Motor circuit analysis

During routine operation of a coal-fired steam plant within a corn milling facility, a 100-hp motor that drives one of the two coal pulverizers was tripping offline shortly after start-up.
By Tim Griesmer, Allied Reliability December 14, 2011

During routine operation of a coal-fired steam plant within a corn milling facility, a 100-hp motor that drives one of the two coal pulverizers was tripping offline shortly after start-up. As a result:

  • The inability to run the No. 2 coal pulverizer placed the plant in a state of reduced reliability.
  • The motor was tripping offline without material loaded into the pulverizer.
  • The initial 30-sec inrush set of data was inconclusive without a baseline inrush set of data with which to compare it.
  • Vibration analysis was detecting increased vibration levels; however, due to the configuration and construction of the equipment, a source could not be isolated.

Figure 1: The load current is captured at the beginning of the run cycle. This capture was at 3:28 p.m. Source: Allied Reliability

Using Motor Circuit Analysis technology, the load current was captured during the first few minutes of operation (see Figures 1 and 2). An initial 10-A oscillating load current was discovered that gradually increased to 70 A before it tripped the motor overloads at 168.9 A. Peak-to-peak time measurements of these oscillations were very uniform at 0.51 ±0.01 sec.

Figure 2: The same load capture was reviewed again 6 min later at 3:34 p.m. to begin to determine where the offline trip was originating. Source: Allied Reliability.

The motor was restarted and a demodulated spectrum captured to further narrow down whether or not this issue could be load related or a rotor issue.

At 1.934 Hz, there was a 2.8 dB peak with a mechanical speed of 116 rpm. The 116 rpm correlated with the 0.51 ±0.01 sec load oscillations captured during the inrush current spectrum. After conferring with the maintenance and repair department, it was learned that the pulverizer’s main shaft rotated close to 2 times per sec. The recommendation was then made for the maintenance and repair department to look into gear misalignment or rubbing associated with the equipment’s main shaft.

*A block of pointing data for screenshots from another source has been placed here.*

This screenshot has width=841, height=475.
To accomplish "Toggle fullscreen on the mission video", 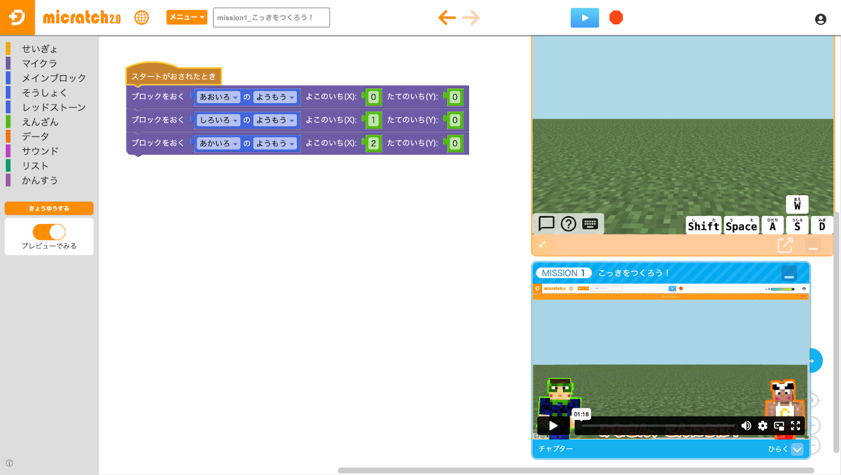I will (x=795, y=426).
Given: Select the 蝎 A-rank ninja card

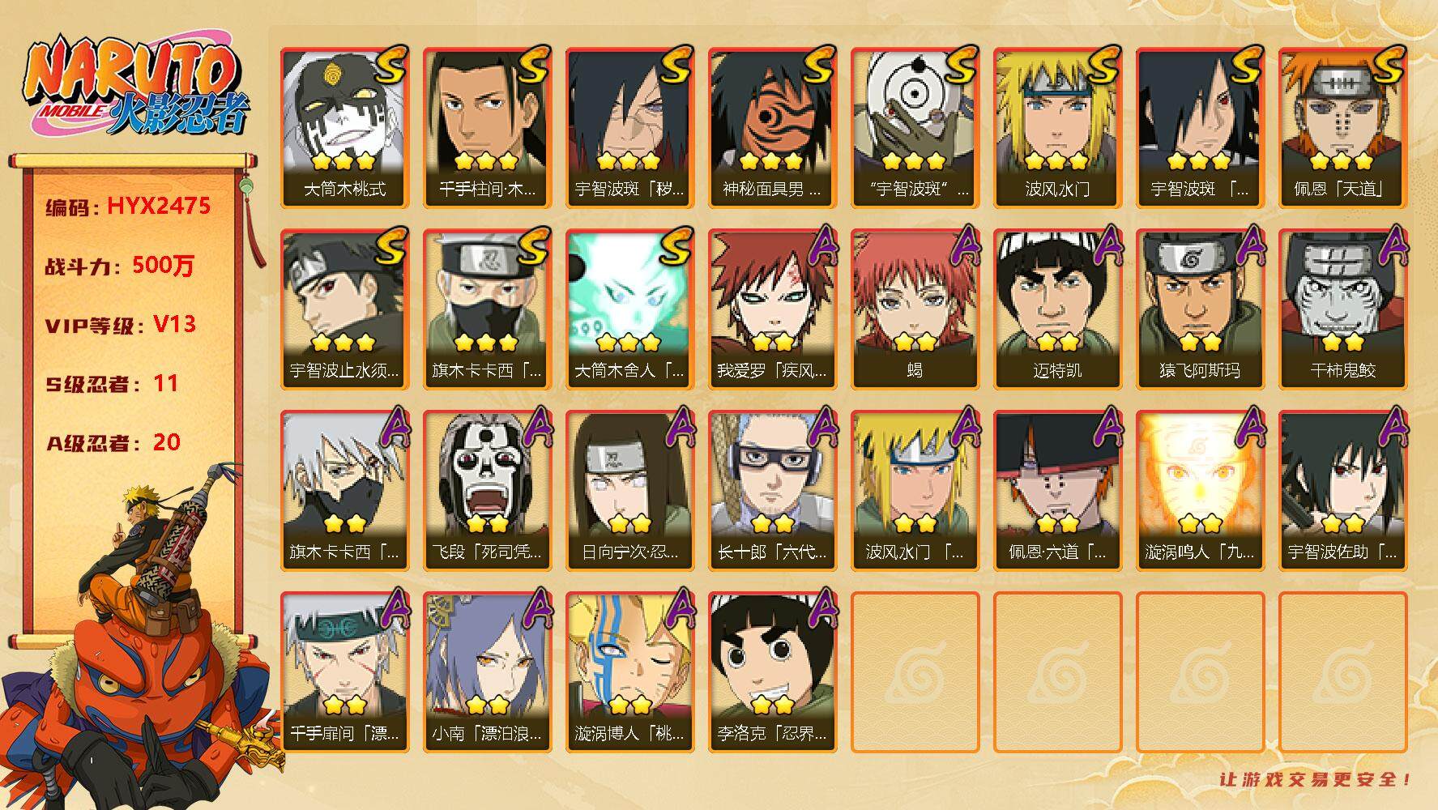Looking at the screenshot, I should point(915,309).
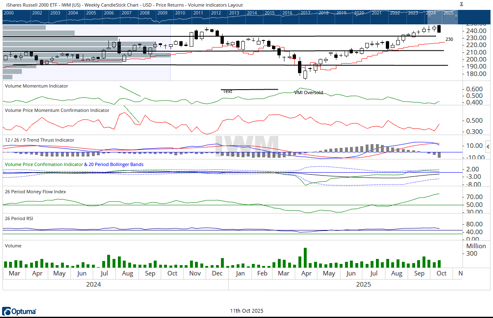Select the 230 price label annotation
Screen dimensions: 493x318
[449, 39]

Still not convinced that the equipment’s problem was due to a mechanical issue, the client asked to have the load separated from the motor and the motor retested. An additional inrush was captured, which helped the company understand that the problem was a “loading” issue. This confirmed the mechanical issue initially observed.

Armed with useful data, the maintenance and repair department was able to focus its search towards the pulverizer’s main shaft and associated gear reducing section.

What they discovered

The pulverizer and its main gearbox were disassembled. It was found that the final beveled gear was not properly meshed with the main shaft gear, and a significant amount of backlash was evident. This, coupled with a binding skid plate, was causing an oscillation equal to the revolution of its final gear. The gear reduction was 5:1, putting the main shaft at 116 rpm.


Motor Circuit Analysis technology is a nondestructive testing technology that measures inherent characteristics within a motor circuit. The demodulation spectrum is normally used as a trending tool; however, in this case we were able to utilize corresponding data and, through direct communication with knowledgeable personnel, refer our client towards the appropriate section of a complicated piece of equipment to make the needed repairs.

Griesmer is the IR/MCA analyst for Allied Reliability.